Она периодически пытается приохотить меня к азиатским приборам, с которыми сама управляется наиловчайше. Непродвинутому мне, однако, борьба с палочками лишь мешает получать кайф от еды. (Оттого и при любви к всяческим сушам не люблю я всяческие “Планеты суши”, где просить вилку глупо, а корячиться с этими деревяшками стыдно.)
— Да хрен с ними.
Пахнет пряностями и тунцом. Славно пахнет. Плотно и остро. Она знает мое пристрастие к такого рода смесям — овощемясомакароннорисовым, каким угодно, а если с участием морских гадов, так вообще супер. Прошлым летом я возил ее в Питер, неделю мы прожили в гостинице с размашистым наименованием “Эспланада”. Гостиница была не гостиницей, а несколькими однокомнатными квартирками на разных этажах старого большого дома на углу Лиговского и Обводного, так что в нашем распоряжении оказалась крохотная кухонька с минимальным необходимым набором утвари. Жалея времени на полноценную готовку, она по-быстрому сочиняла горячие смеси из консервов, рыбных и овощных, иногда прибавляя восточной пикантности (через дорогу был маленький рынок, где корейцы торговали с лотка маринованными мидиями, осьминогами, фаршированными кальмарами, жгучей морковной стружкой и еще какими-то неведомыми мне побегами, шляпками, листьями и стручками). Прошлявшись весь день по городу, мы заваливались на свой шестой этаж уже поздно вечером, и, натрескавшись, еще до четырех-пяти утра тянули терпкую массандровскую “Алушту” под шорох пробивающейся из моего кассетного диктофона, как из удаленной галактики, ее непостижимой “этники”, под приглядом неизбывно питерского двора-колодца с бельем на осыпающихся балконах и долькой ночи блед меж жестяной крышей и рамой окна.
— Ну, и что теперь будет?
— Ничего, — отмахиваюсь с несколько гипертрофированным пренебрежением. В ее присутствии я вообще становлюсь бульшим пофигистом, чем есть на самом деле. — Против меня-то у них ничего нет…
— Ты уверен, что у тебя не будет проблем?

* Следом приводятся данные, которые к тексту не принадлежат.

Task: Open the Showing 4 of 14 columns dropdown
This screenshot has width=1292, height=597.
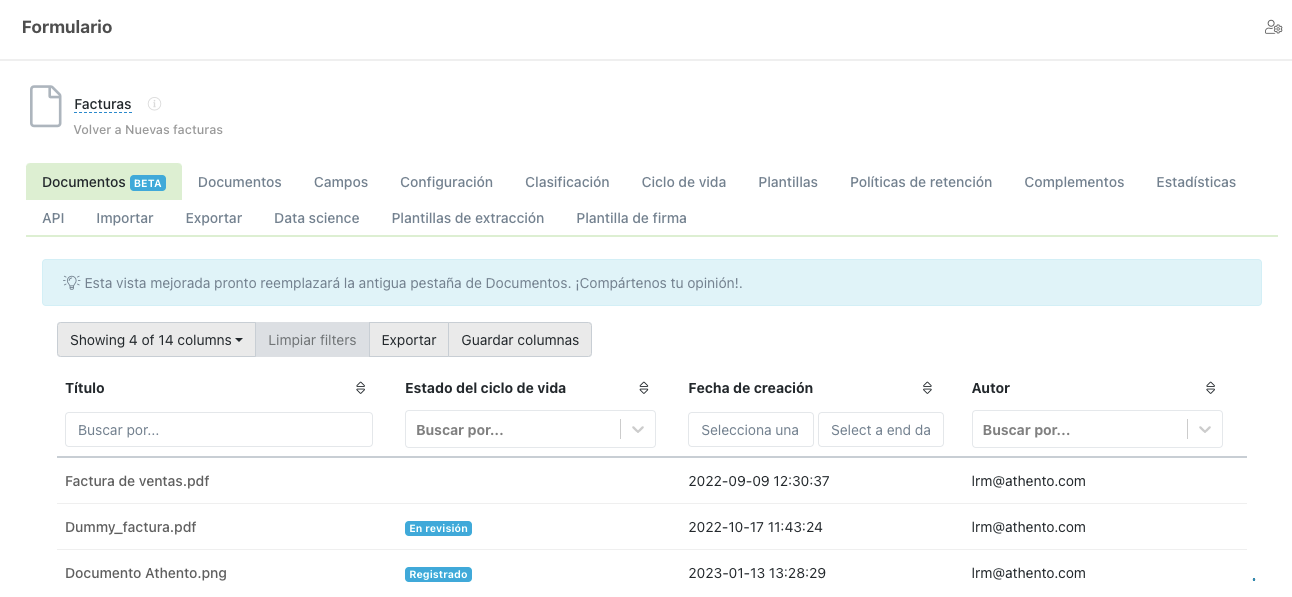Action: pos(155,339)
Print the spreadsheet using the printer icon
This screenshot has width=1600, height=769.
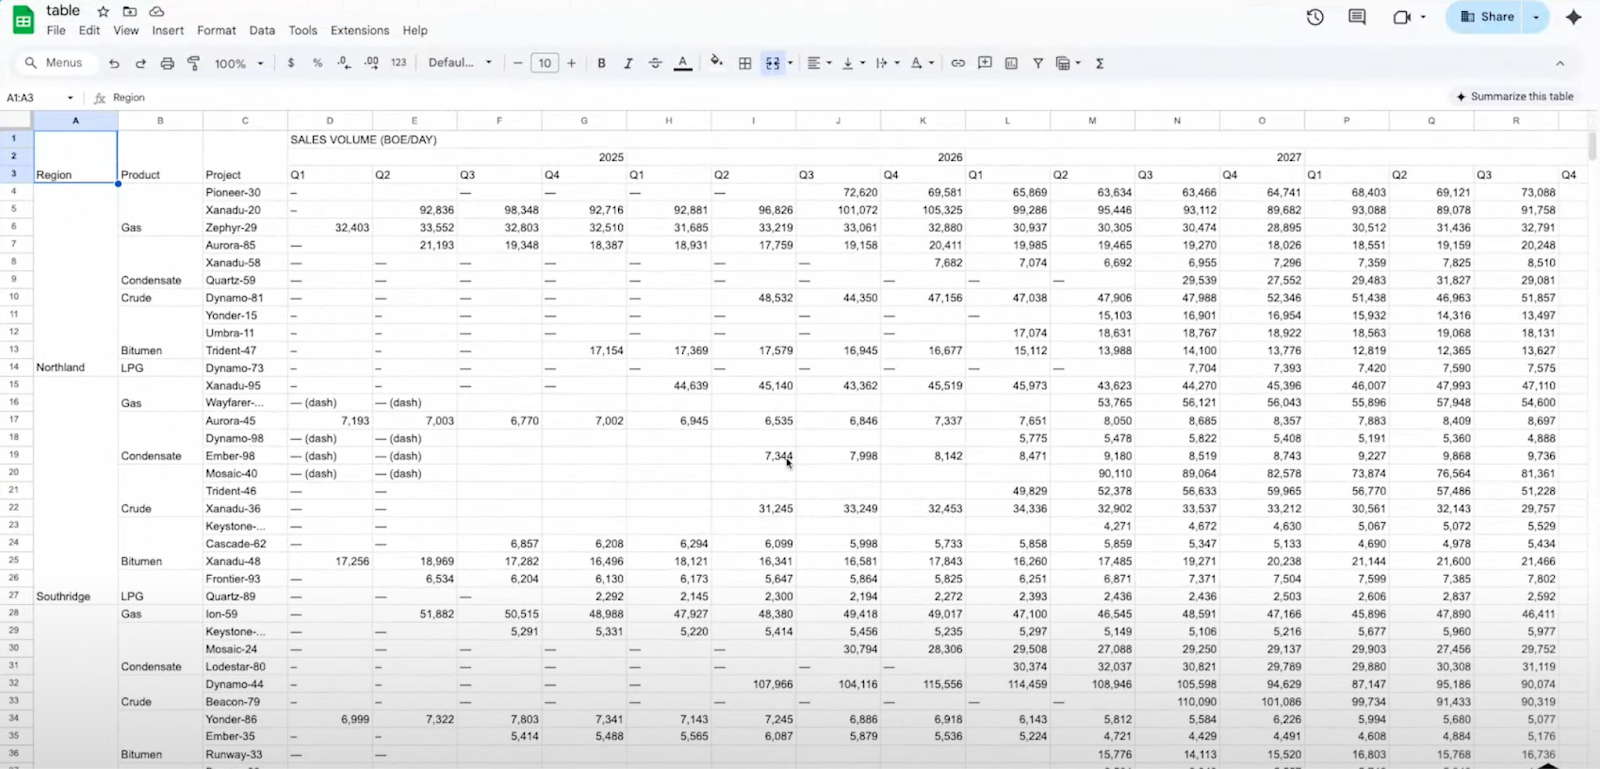click(167, 63)
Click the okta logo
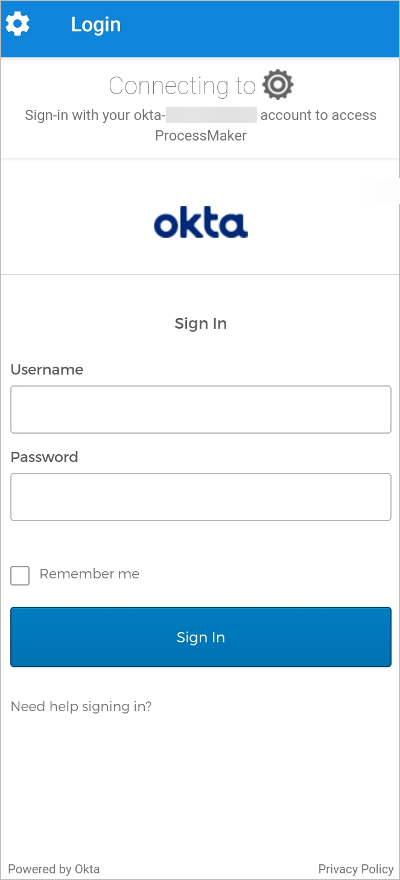This screenshot has height=880, width=400. point(201,224)
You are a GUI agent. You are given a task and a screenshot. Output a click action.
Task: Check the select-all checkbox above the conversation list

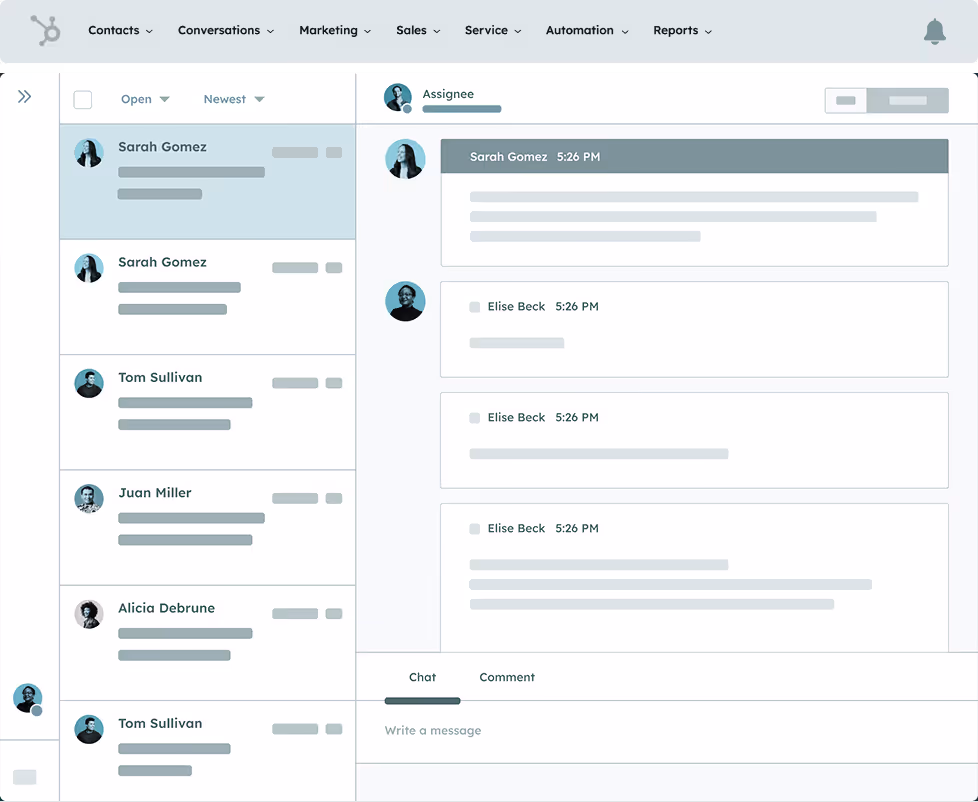pyautogui.click(x=84, y=99)
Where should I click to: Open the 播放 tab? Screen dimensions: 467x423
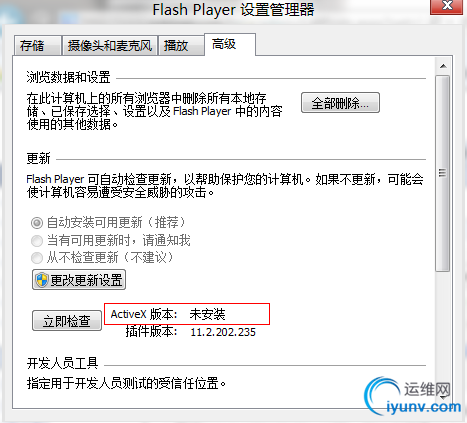181,46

— Проблемы, — глубокомысленно хмыкаю, — будут всегда. Не с этой стороны, так с другой. Только давай переживать неприятности по мере их поступления.
Она качает головой:
— Ну, а ты сам-то что думаешь? Что, она правда могла — не сама?…
— Да откуда ж я знаю?… Но когда я от нее уходил, мне точно ничего подобного в голову прийти… Знаешь, Ник, ну ее, эту тему, а?
Ну ее. Не хочу сейчас об этом думать. Тем более не хочу сейчас, что подозреваю — сильно подозреваю, — мне еще придется думать об этом позже. Потому что, подозреваю, не такая это чепуха, как я пытаюсь перед ней изобразить. Потому что история и впрямь жутковатая и темная совершенно, и менты ведут себя странновато (что я, не знаю, блин, нашу полицию — плюнули бы они на всякие там кровоподтеки, констатировали бы суицид, на хрена им париться… что я, не помню, как это было с Якушевым?)… и еще малява из интернет-кафе… шахматная…
К черту.
Беру вино, подмигиваю ей.
Она чокается со мной, чуть улыбаясь этой своей — одними почти глазами — виновато-извиняющейся улыбкой, от которой у меня уже второй год каждый раз исправно немеет где-то в средостении.